There's no doubt that the reporter questions were designed to flesh out something more juicy from Powell but in his best efforts to not take the bait, he gave out a frantic message by not wanting to dive into the "insurance cut" vs. easing cycle debate.
That said, he did leave clues and some things for what we should expect from the Fed moving forward and I'll try to keep my thoughts short and concise:
1. The Fed isn't looking at the start of an easing cycle
Powell made this clear when he flip-flopped on remarks about a "one and done" when he claimed that they aren't intending to aggressively ease but at the same time the rate cut yesterday may not necessarily be a "one and done" matter as well.
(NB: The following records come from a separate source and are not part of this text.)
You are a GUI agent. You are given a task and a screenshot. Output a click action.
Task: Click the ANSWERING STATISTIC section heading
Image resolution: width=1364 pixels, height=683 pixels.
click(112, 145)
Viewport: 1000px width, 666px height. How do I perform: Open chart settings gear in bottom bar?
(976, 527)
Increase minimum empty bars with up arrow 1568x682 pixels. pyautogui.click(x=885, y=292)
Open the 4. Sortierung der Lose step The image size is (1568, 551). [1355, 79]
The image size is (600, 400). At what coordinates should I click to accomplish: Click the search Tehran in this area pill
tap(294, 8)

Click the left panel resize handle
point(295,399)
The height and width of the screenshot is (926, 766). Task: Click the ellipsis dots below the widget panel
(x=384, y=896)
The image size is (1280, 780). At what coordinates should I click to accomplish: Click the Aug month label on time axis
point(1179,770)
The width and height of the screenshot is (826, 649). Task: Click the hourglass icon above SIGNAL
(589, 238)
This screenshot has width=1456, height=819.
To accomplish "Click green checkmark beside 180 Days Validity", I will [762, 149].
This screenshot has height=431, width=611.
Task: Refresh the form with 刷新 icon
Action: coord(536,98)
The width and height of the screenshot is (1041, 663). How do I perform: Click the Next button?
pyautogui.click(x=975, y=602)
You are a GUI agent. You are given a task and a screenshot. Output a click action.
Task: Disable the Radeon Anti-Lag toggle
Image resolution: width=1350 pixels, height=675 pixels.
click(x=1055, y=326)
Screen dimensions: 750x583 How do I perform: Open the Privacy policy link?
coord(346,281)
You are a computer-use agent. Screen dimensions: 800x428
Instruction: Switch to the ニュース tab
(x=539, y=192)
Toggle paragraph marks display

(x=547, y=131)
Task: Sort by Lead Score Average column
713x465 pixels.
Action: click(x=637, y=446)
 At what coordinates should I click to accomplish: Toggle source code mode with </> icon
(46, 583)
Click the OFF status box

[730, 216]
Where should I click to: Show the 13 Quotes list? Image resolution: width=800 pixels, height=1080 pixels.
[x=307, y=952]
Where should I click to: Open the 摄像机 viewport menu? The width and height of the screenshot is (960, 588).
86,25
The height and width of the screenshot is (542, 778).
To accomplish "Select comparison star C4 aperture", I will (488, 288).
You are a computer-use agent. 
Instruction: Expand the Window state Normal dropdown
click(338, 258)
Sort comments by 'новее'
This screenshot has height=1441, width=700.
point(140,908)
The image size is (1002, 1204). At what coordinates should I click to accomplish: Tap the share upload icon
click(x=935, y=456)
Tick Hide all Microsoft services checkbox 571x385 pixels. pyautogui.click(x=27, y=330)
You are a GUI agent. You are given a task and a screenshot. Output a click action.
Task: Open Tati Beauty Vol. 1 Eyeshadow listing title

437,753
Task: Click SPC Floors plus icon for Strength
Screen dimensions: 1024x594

At this stage, it is merely to "insure" but any future decisions will be aimed to "sustain the economic expansion". In short, the Fed will take a more reactive approach rather than a proactive one moving forward.
2. The 25 bps rate cut is merely an "adjustment"
He made this more clear in the early part of his speech when he spoke about the move being a "mid-cycle adjustment" and said that there was "an insurance aspect" to cutting rates yesterday. That tells you all you need to know about his view on the matter.
Although he tried to walk back on it a little as mentioned above, it couldn't have been clearer and with two Fed members even dissenting, it's hard to see the appeal for more "adjustments" unless economic data deteriorates significantly in the coming months.
3. Data, data, data...
Any future rate cut(s) will depend on how economic data evolves. So, the Fed is essentially back to being data dependent and will only act when the data suggests that it should.
Going by what we're seeing so far, I reckon there's not much need for another cut but we'll see how things go in the coming weeks ahead of the September meeting.
Either way, the door for a series of rate cuts to follow after this one isn't wide open by any means but at least there's a small gap there.
So, what does this all mean for the dollar?
In short, unless economic developments suggest that the Fed should be cutting rates more (which in my view, they still don't) then there is little scope for the dollar to weaken considerably if you consider what is happening elsewhere:
Europe: Economic growth slowing, ECB to ease more aggressively in September
UK: Economy flirting with a recession, Brexit worries continue to mount
Australia: Inflation still missing target, economic conditions slowing, RBA set to cut in Q4
New Zealand: Economic worries continue, RBNZ rate cut cycle set to continue
The loonie is one of the exceptions as the Canadian economy is still holding up well while the yen and franc are traditional haven currencies so I would look past those when assessing the dollar's position in light of a global economic slowdown.
But when you consider what is happening elsewhere above, the dollar remains the best of a bad bunch still and with the Fed keeping yields propped up and the US economy set to outperform its peers, it's tough to argue for the dollar to weaken as long as the market focus continues to rest on these issues.